ニコラスの水の魔法に合わせて、光の魔法を使って虹を作ります。
「おお!!」
民の笑顔と歓声に気分が良くなってきました。
いつの間にか現れたディーンが片付けをしています。私はまだ飲みたいのに。
「レア、そろそろ帰ろうか」
「わかりました。お気をつけて。ラス、ギル様をお願いします」
「護衛はいるから大丈夫だ。また」
「はい。また」
立ち去るギル様に礼をします。
「ラス、私はもう少し呑みたい」
「義母上が来るから迎えに来たのに。いらなかった?」
「お母様が!?」
「抜き打ちでくると。サーファの情報だから確実だろう」
「お昼からお酒を飲んだのが知られたら怒られます」
「夜に俺と飲もうよ。殿下と二人で飲食するなと言っただろうが」
「なんのことですか?今更ですがこの集まった人達はどうしましょう」
「リリア、数秒光で目くらまし」
光の魔法を使います。眩しい光を作り出します。ニコラスに抱き上げられ、人混みを抜けました。私はニコラスと一緒にレトラ領に帰りました。お母様が来る前に間に合って良かったです。

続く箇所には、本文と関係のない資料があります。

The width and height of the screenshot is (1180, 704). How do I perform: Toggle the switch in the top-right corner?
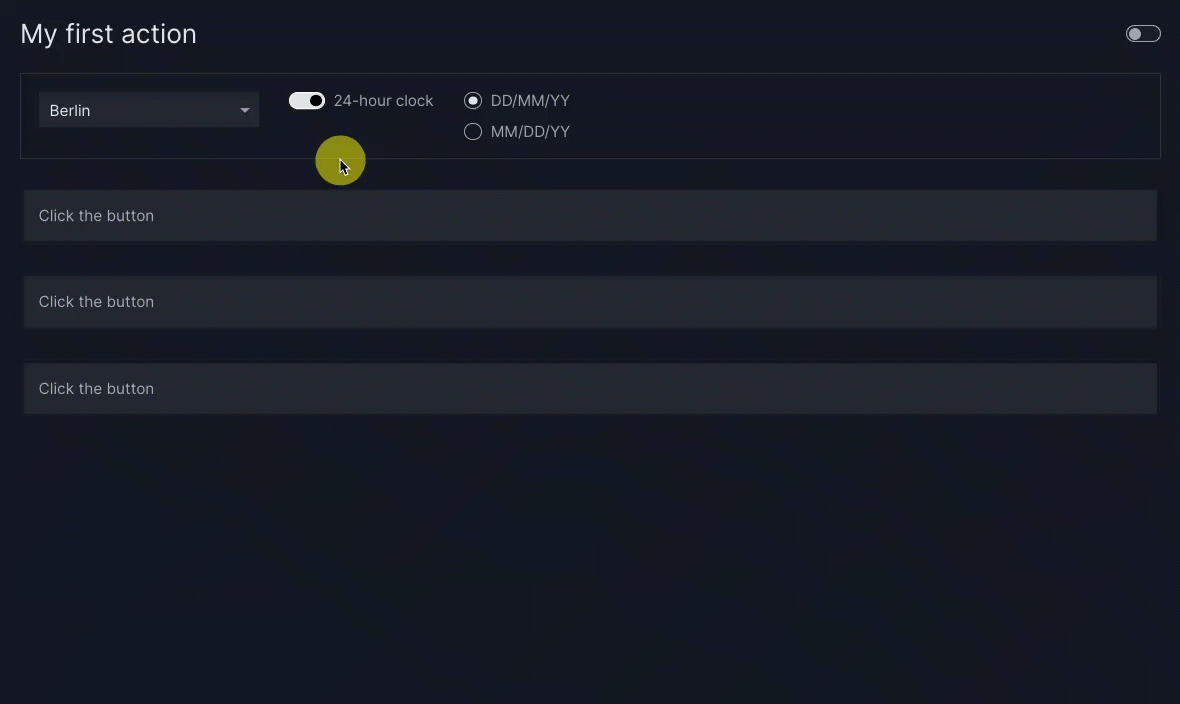[1143, 34]
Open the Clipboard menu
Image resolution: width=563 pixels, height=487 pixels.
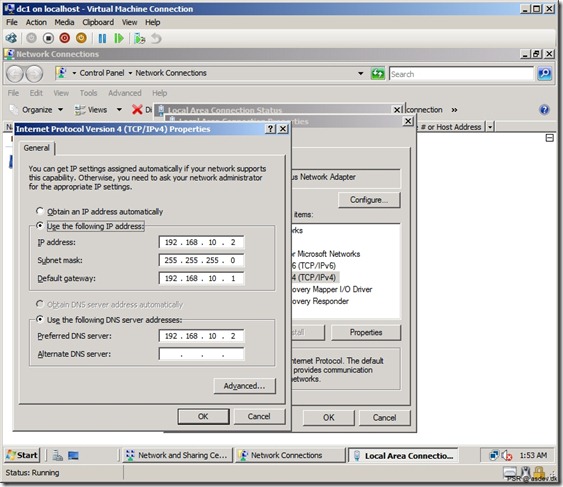(98, 22)
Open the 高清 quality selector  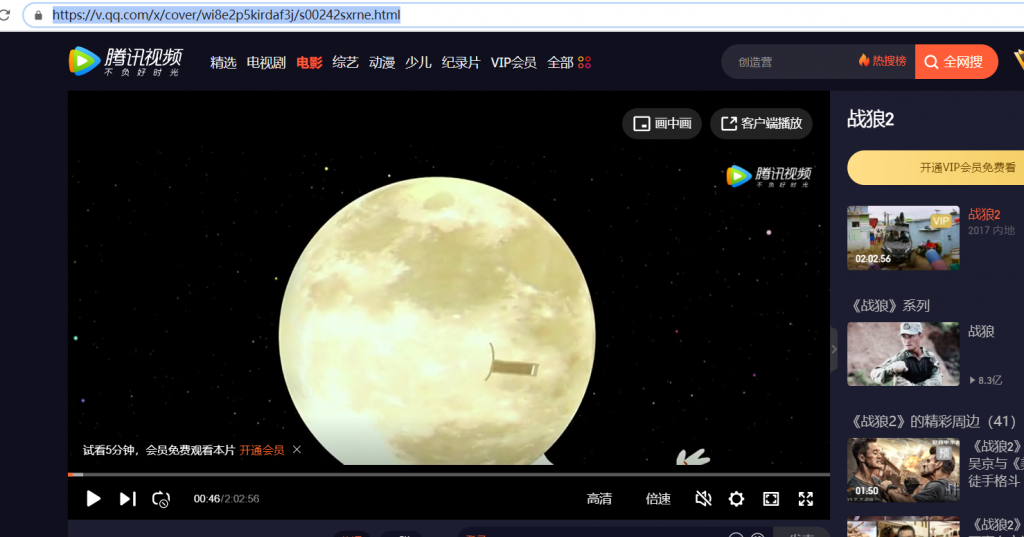[x=599, y=499]
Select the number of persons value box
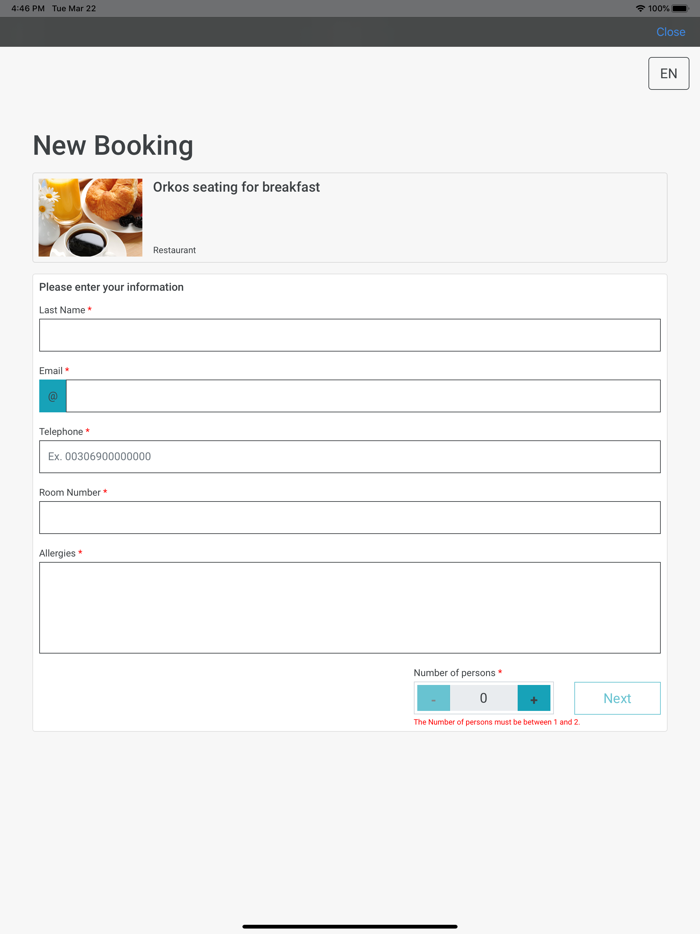 pyautogui.click(x=483, y=699)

私はレトラ領で暮らしています。お父様とお兄様が諸外国を飛び回るので、私は領地を任されました。外交官としてはうちの国にくる方々との交渉がお仕事です。お父様は私よりもニコラスの外交官の腕を頼りにしてる気がしてなりません。時々、ニコラスを連れて行ってしまいます。私は国内のお仕事ばかりです。お父様とお兄様のお役にたてるならいいですが・・。